Appellant heeft nog aangevoerd dat sprake is van dringende redenen op grond waarvan het college had moeten afzien van de boete. Voor het aannemen van dringende redenen als bedoeld in artikel 20a, zevende lid, van de IOAW geldt dat de dringende redenen moeten zijn gelegen in onaanvaardbare sociale en/of financiële consequenties van de boete voor de betrokkene. Het moet gaan om incidentele gevallen, waarin iets bijzonders en uitzonderlijks aan de hand is en waarin een individuele afweging plaatsvindt van alle relevante omstandigheden. Appellant heeft geen omstandigheden aangevoerd die aanleiding geven voor het aannemen van dringende redenen.
4.5.
Uit 4.4.4 volgt dat het hoger beroep slaagt voor zover het de hoogte van de boete in bestreden besluit 2 betreft, zodat de aangevallen uitspraak op dat punt zal worden vernietigd.

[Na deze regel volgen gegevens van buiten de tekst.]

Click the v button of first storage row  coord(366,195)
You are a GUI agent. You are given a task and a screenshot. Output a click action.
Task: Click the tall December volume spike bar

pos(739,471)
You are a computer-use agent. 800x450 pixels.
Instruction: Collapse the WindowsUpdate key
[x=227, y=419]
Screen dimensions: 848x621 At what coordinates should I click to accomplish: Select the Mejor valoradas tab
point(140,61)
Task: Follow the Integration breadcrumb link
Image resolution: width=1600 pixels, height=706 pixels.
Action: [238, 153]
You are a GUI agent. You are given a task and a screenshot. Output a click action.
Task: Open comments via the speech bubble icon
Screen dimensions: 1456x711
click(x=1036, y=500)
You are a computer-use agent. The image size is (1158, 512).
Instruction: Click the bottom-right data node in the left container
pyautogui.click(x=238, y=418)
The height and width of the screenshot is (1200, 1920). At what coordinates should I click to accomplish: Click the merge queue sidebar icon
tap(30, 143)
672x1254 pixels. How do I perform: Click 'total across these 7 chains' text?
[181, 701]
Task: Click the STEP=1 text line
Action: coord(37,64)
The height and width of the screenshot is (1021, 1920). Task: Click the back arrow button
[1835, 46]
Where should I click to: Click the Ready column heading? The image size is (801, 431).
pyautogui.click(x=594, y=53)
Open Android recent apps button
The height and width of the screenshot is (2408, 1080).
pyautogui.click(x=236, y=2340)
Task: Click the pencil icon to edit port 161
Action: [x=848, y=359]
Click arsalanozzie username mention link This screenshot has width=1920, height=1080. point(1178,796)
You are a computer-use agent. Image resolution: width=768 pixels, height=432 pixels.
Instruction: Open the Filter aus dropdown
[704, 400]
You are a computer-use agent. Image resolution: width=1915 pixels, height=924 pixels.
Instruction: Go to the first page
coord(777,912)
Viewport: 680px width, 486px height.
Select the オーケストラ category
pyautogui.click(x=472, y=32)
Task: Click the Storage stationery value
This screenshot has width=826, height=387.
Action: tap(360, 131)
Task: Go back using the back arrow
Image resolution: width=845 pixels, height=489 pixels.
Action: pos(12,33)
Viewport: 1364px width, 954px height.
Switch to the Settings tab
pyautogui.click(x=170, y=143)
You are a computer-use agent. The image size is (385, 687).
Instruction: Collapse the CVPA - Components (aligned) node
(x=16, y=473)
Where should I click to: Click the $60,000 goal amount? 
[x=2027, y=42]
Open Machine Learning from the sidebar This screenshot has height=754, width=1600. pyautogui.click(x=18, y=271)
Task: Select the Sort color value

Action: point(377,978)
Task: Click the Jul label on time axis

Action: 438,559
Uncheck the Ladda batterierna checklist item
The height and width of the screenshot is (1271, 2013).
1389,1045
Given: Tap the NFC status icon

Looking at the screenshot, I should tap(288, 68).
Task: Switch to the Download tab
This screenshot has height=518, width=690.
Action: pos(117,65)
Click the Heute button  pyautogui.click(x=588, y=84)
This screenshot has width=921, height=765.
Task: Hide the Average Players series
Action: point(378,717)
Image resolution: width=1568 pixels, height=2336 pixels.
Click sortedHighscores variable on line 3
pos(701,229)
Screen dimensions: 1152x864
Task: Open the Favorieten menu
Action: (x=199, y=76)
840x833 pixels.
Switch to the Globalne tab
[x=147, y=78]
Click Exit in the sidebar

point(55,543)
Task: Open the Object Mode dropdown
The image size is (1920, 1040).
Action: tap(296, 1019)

5. Gelet op 4.5 bestaat aanleiding het college te veroordelen in de proceskosten van appellant. Deze kosten worden begroot op € 1.068,- in bezwaar, € 748,- in beroep en € 748,- in hoger beroep, in totaal een bedrag van € 2.564,- voor verleende rechtsbijstand.

BESLISSING

De Centrale Raad van Beroep
  • vernietigt de aangevallen uitspraak voor wat betreft de hoogte van de boete;
  • verklaart het beroep tegen het besluit van 13 juni 2018 gegrond en vernietigt dat besluit voor wat betreft de hoogte van de boete;
  • herroept het besluit van 15 februari 2018 voor wat betreft de hoogte van de boete;
  • stelt het bedrag van de boete vast op € 5.200,- en bepaalt dat deze uitspraak in zoverre in de plaats treedt van het vernietigde gedeelte van het besluit van 13 juni 2018;
  • veroordeelt het college in de proceskosten van appellant tot een bedrag van € 2.564,-;
  • bepaalt dat het college het door appellant betaalde griffierecht in beroep en hoger beroep tot een totaalbedrag van € 174,- vergoedt.
Deze uitspraak is gedaan door J.L. Boxum als voorzitter en M. Hillen en E.C.G. Okhuizen als leden, in tegenwoordigheid van Y.S.S. Fatni als griffier. De beslissing is uitgesproken in het openbaar op 5 oktober 2021.